Rebuilding an HNSW index is one of the most resource-intensive aspects of using HNSW in production workloads. Unlike traditional databases, where data deletions can be handled by simply removing a row from a table, using HNSW in a vector database typically requires a full rebuild to maintain optimal performance and accuracy.
Why is reconstruction necessary?
Due to its layered graph structure, HNSW is not inherently designed for dynamic data sets that change frequently. Adding new data or removing existing data is essential to keeping data up to date, especially for use cases like RAG, which aims to improve search relevance.
Most databases work on a concept called “hard” and “hard” deletion. Hard deletion deletes data permanently, while soft deletion marks data as “to be deleted” and deletes it later. The problem with soft deletion is that the data to be deleted continues to use a significant amount of memory until it is permanently deleted. This is particularly problematic in vector databases using HNSW, where memory consumption is already a significant issue.

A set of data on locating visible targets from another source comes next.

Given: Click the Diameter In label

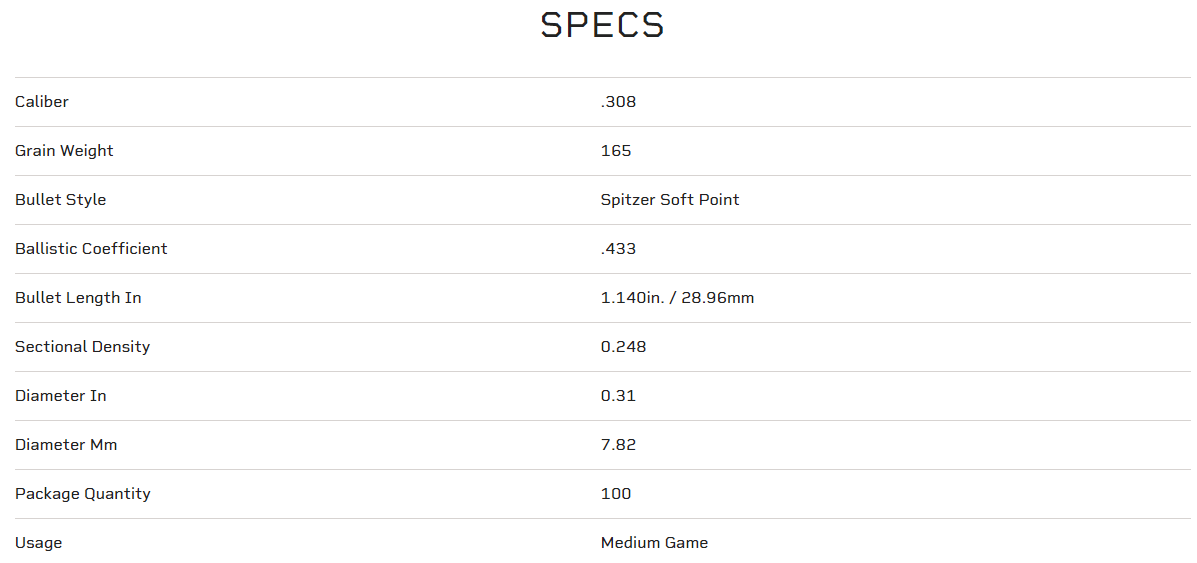Looking at the screenshot, I should [x=60, y=396].
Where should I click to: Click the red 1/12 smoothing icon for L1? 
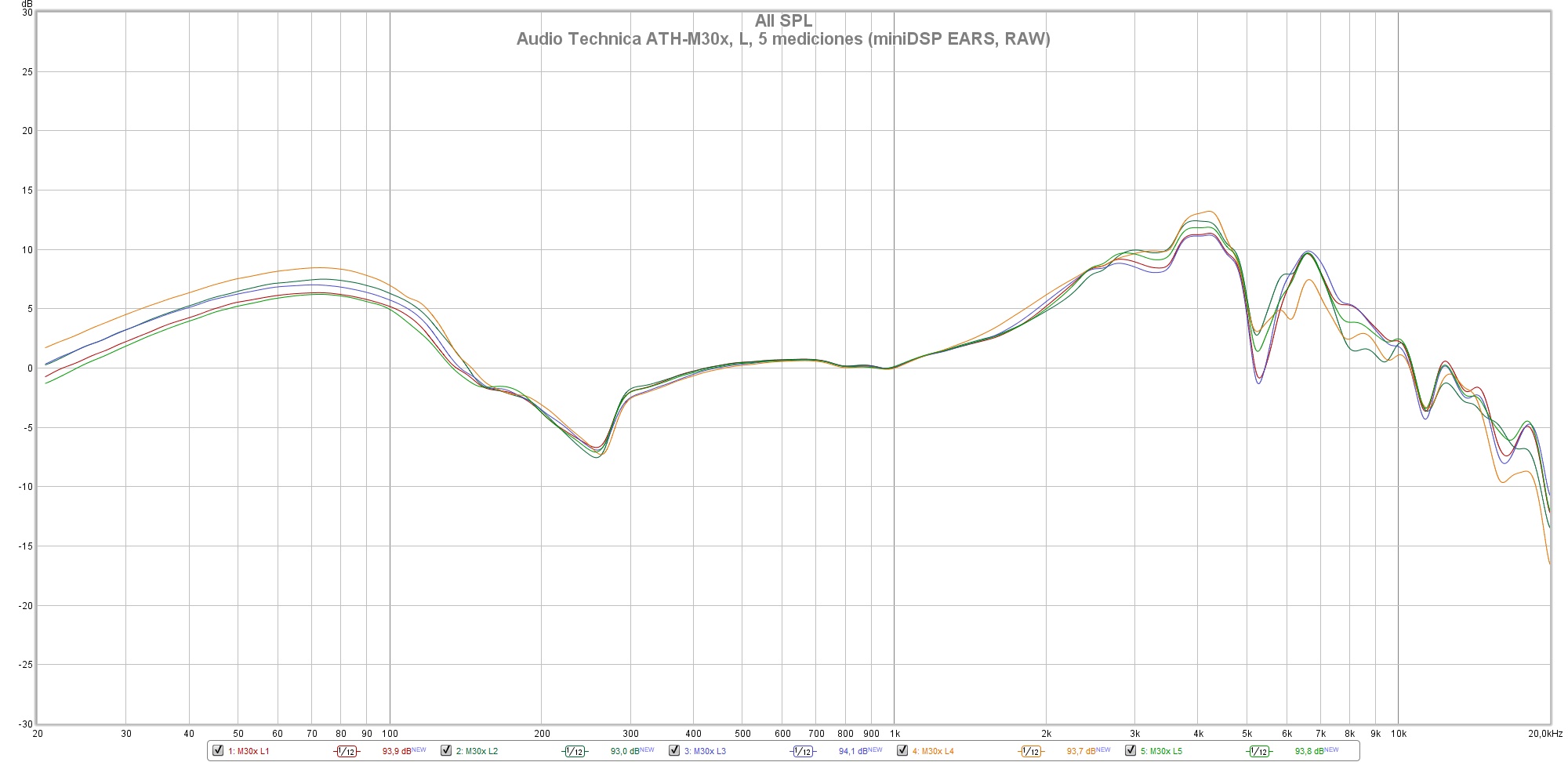[347, 751]
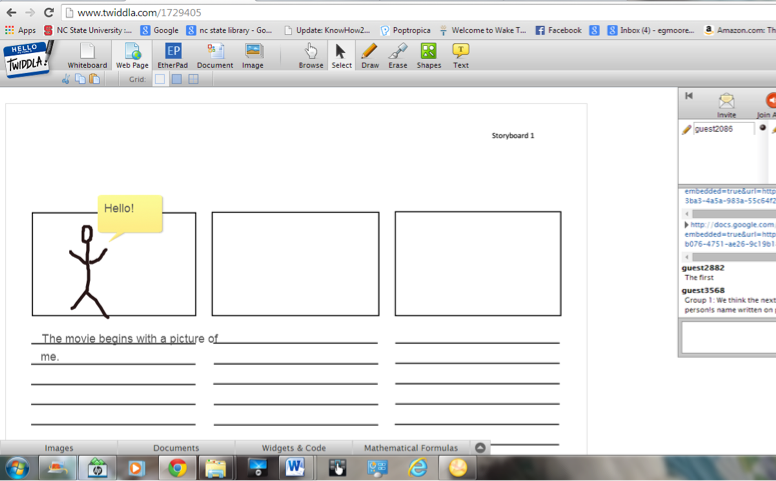
Task: Expand the bottom media panel arrow
Action: tap(480, 448)
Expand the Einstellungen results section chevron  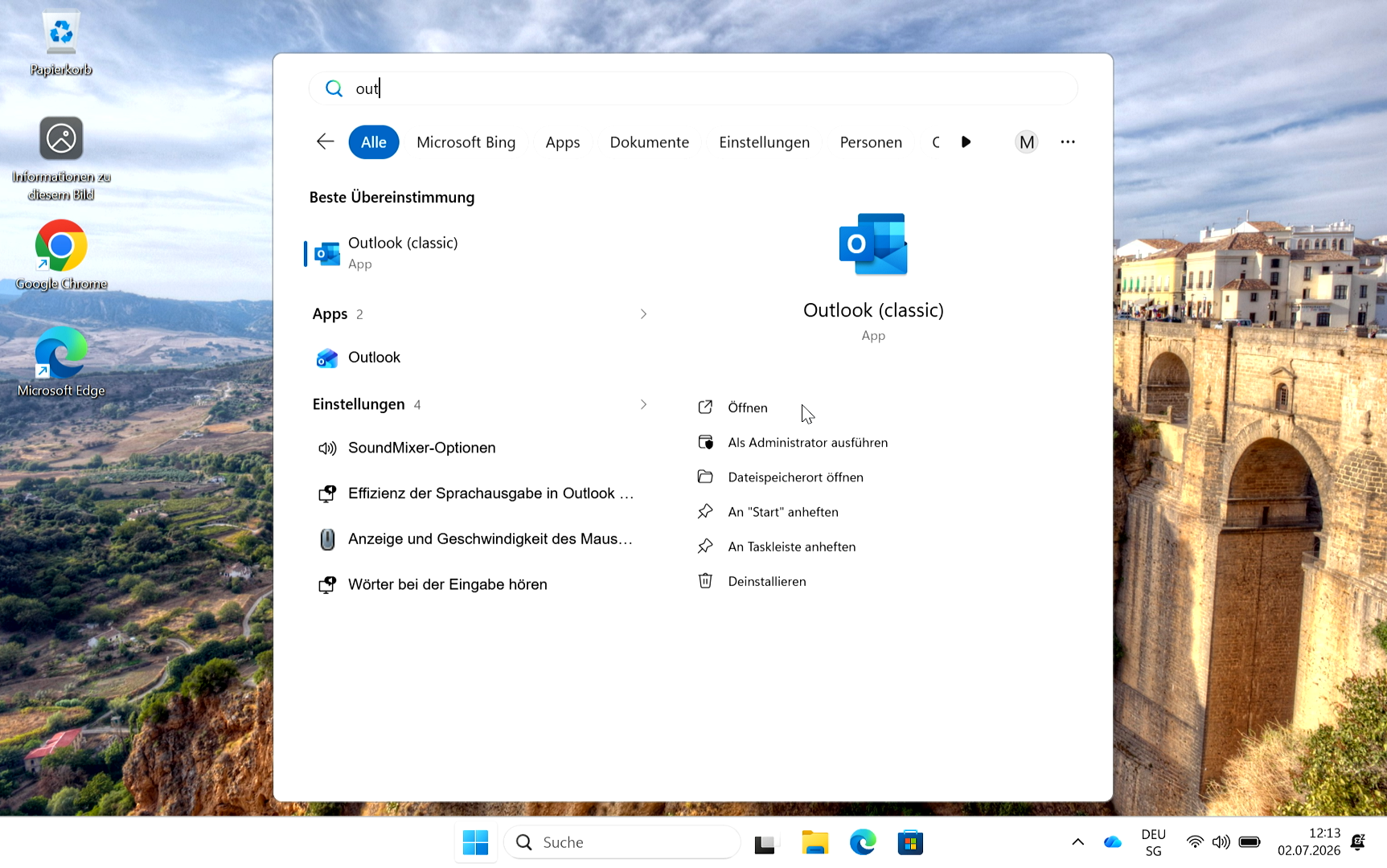(643, 404)
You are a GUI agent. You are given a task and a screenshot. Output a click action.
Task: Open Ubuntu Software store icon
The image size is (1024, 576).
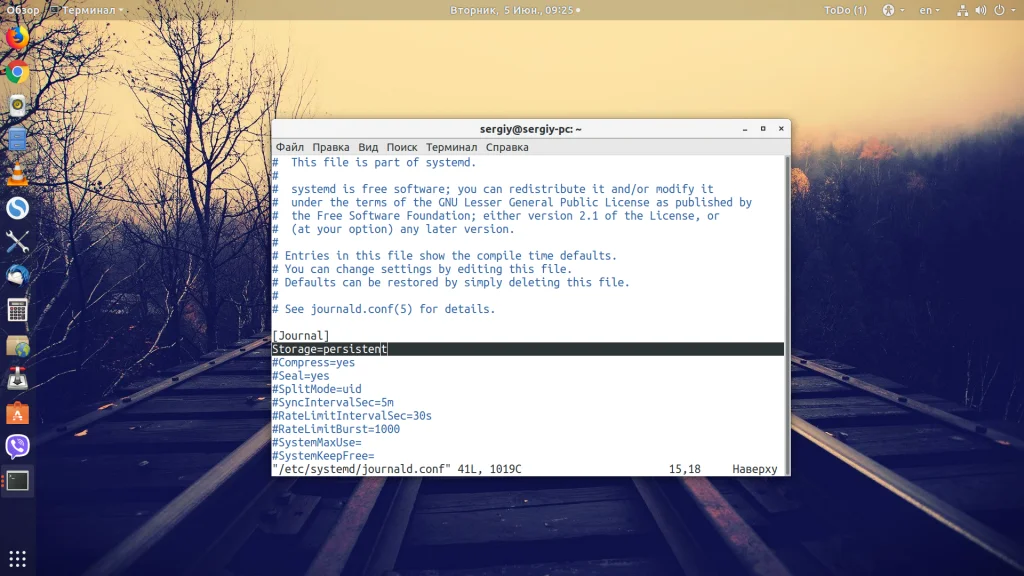17,412
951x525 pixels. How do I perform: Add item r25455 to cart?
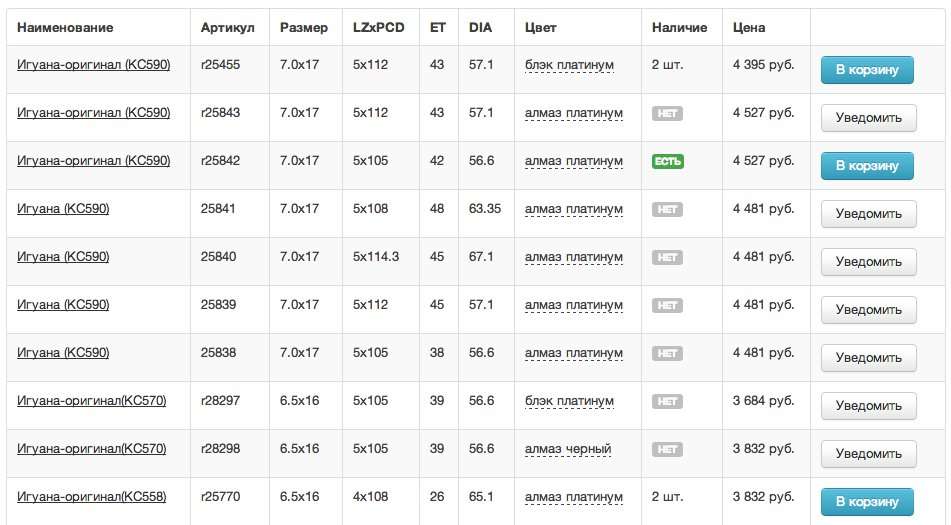click(867, 70)
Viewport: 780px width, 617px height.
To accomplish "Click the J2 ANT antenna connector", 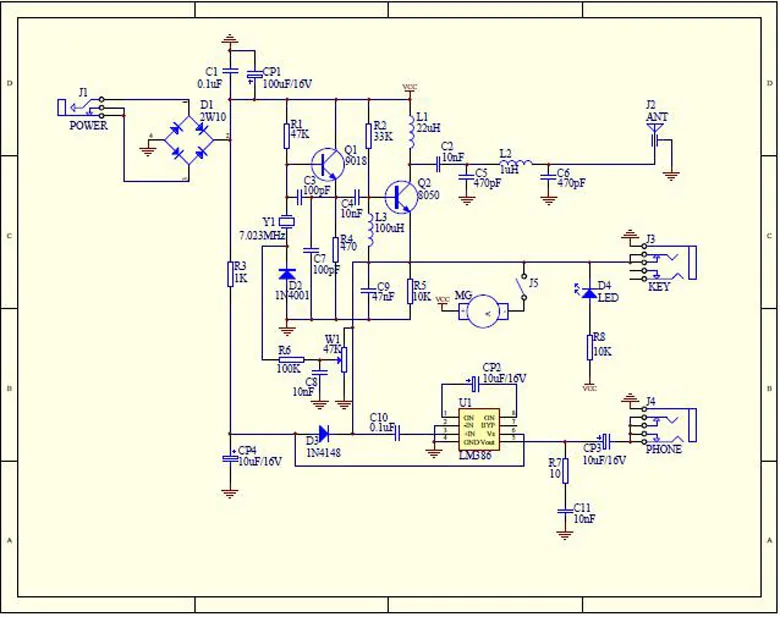I will tap(656, 135).
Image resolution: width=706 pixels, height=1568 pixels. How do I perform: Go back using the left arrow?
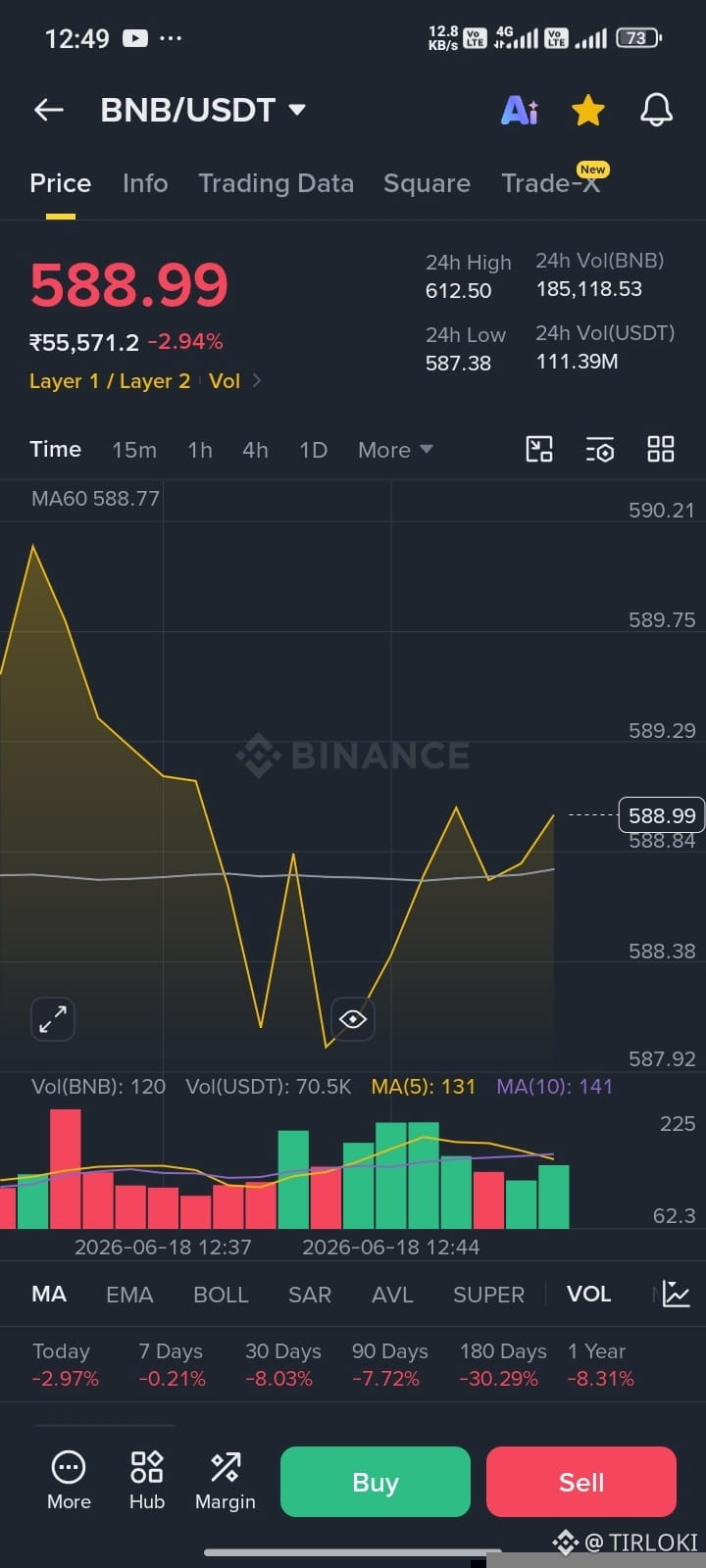pyautogui.click(x=49, y=110)
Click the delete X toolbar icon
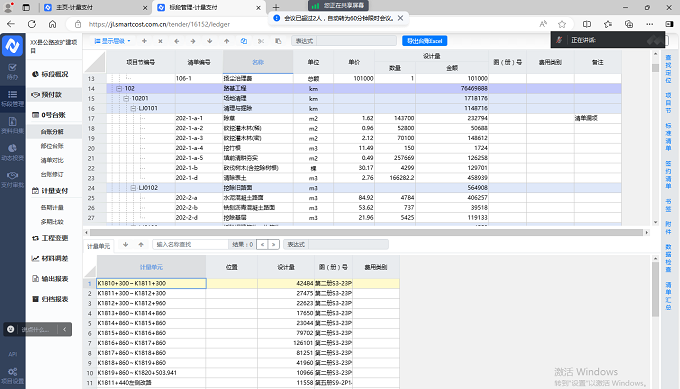Screen dimensions: 680x389 click(x=160, y=41)
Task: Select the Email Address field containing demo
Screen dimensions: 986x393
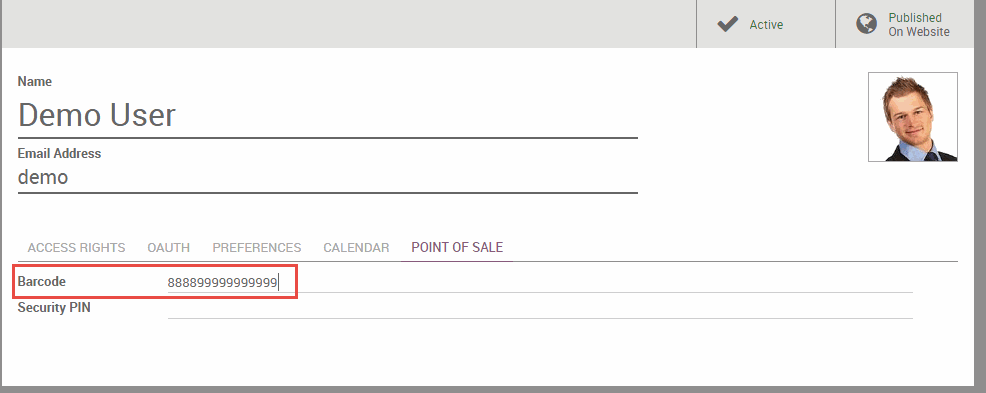Action: [x=328, y=177]
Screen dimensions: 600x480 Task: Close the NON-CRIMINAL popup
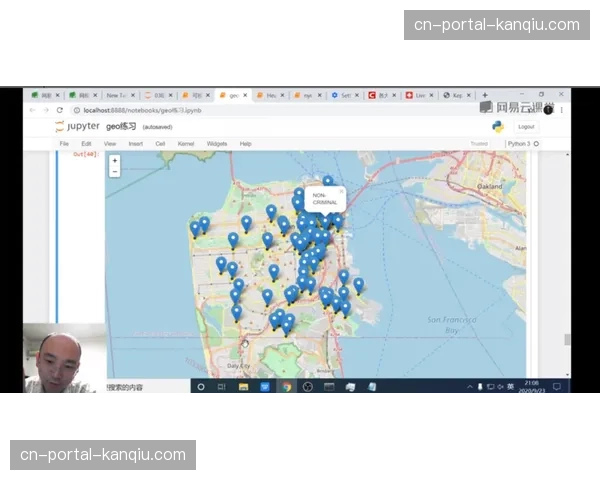341,189
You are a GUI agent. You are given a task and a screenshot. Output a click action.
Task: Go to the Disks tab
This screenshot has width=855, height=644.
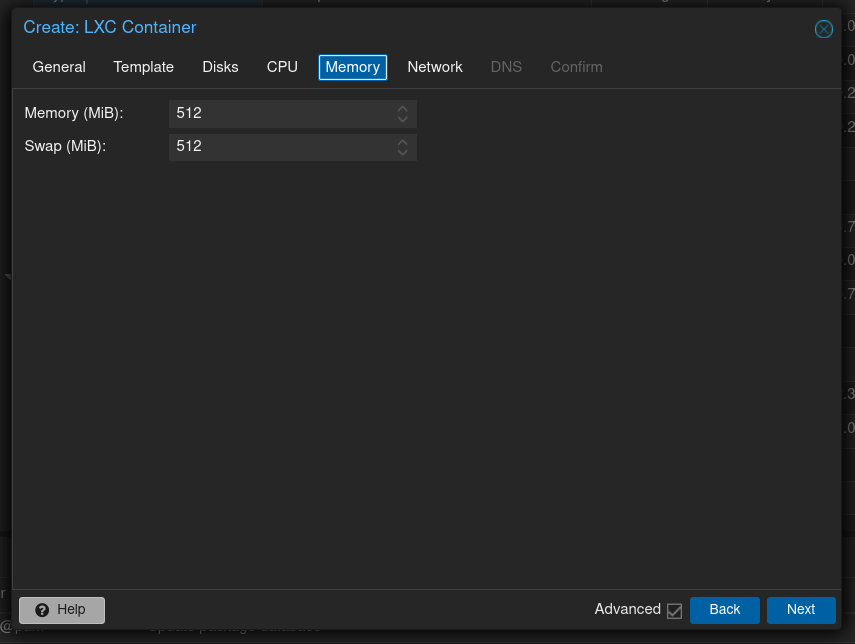[x=220, y=67]
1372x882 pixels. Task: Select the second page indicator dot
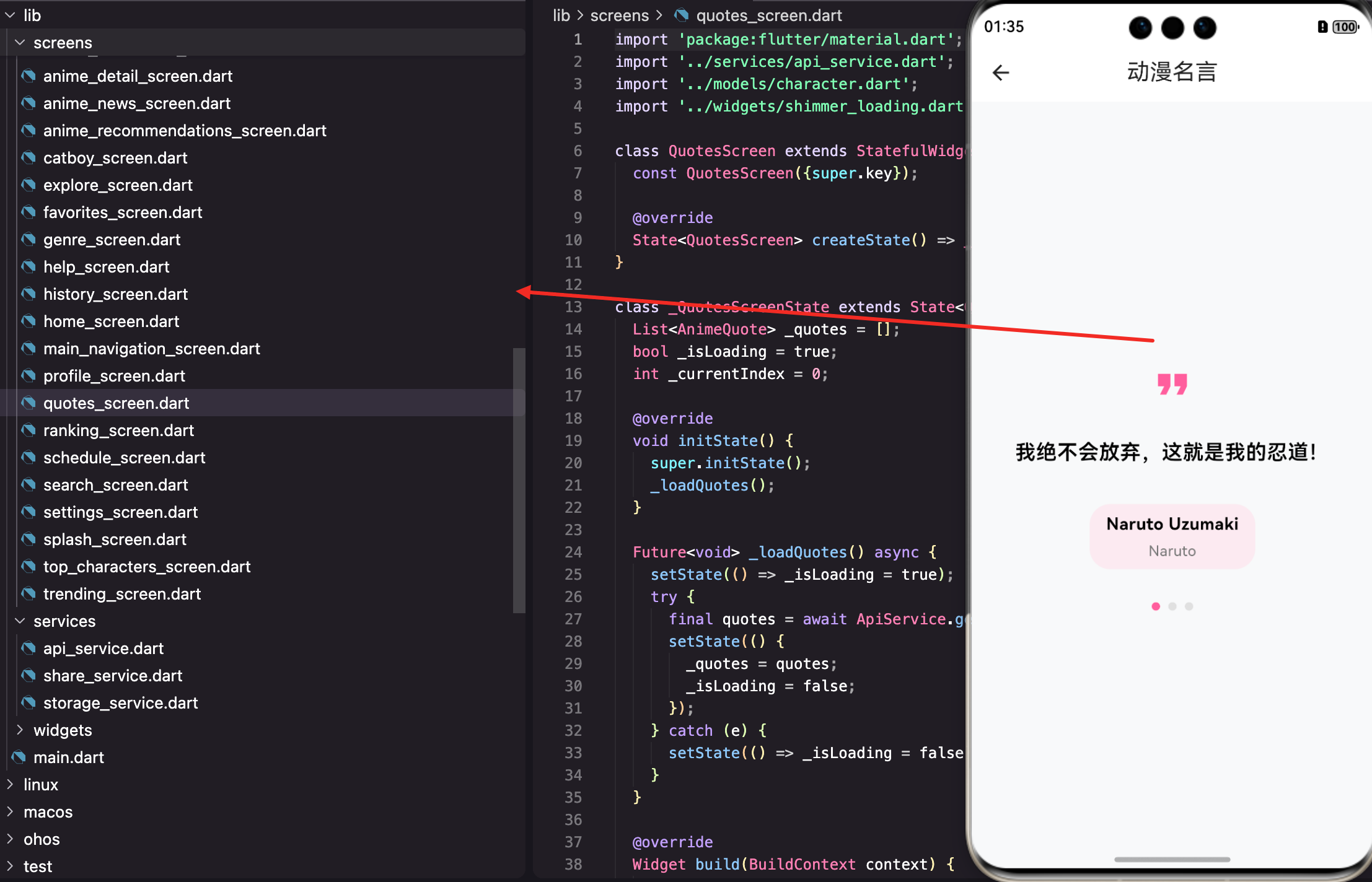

HNSW creates a graph in which nodes (vectors) are connected based on their proximity in the vector space, and traversal of an HNSW graph is performed as a skip list. To achieve this, the layers of the graph are designed such that some layers have very few nodes. When vectors are removed, especially those in layers that have very few nodes that serve as critical connectors in the graph, the entire HNSW structure can become fragmented. This fragmentation can result in nodes (or layers) becoming disconnected from the main graph, which requires rebuilding the entire graph or at the very least will cause degradation in search efficiency.
HNSW then uses a soft-pruning technique, which marks vectors for deletion but does not delete them immediately. This approach reduces the expense of frequent full reconstructions, although periodic reconstruction is still necessary to maintain the optimal state of the graph.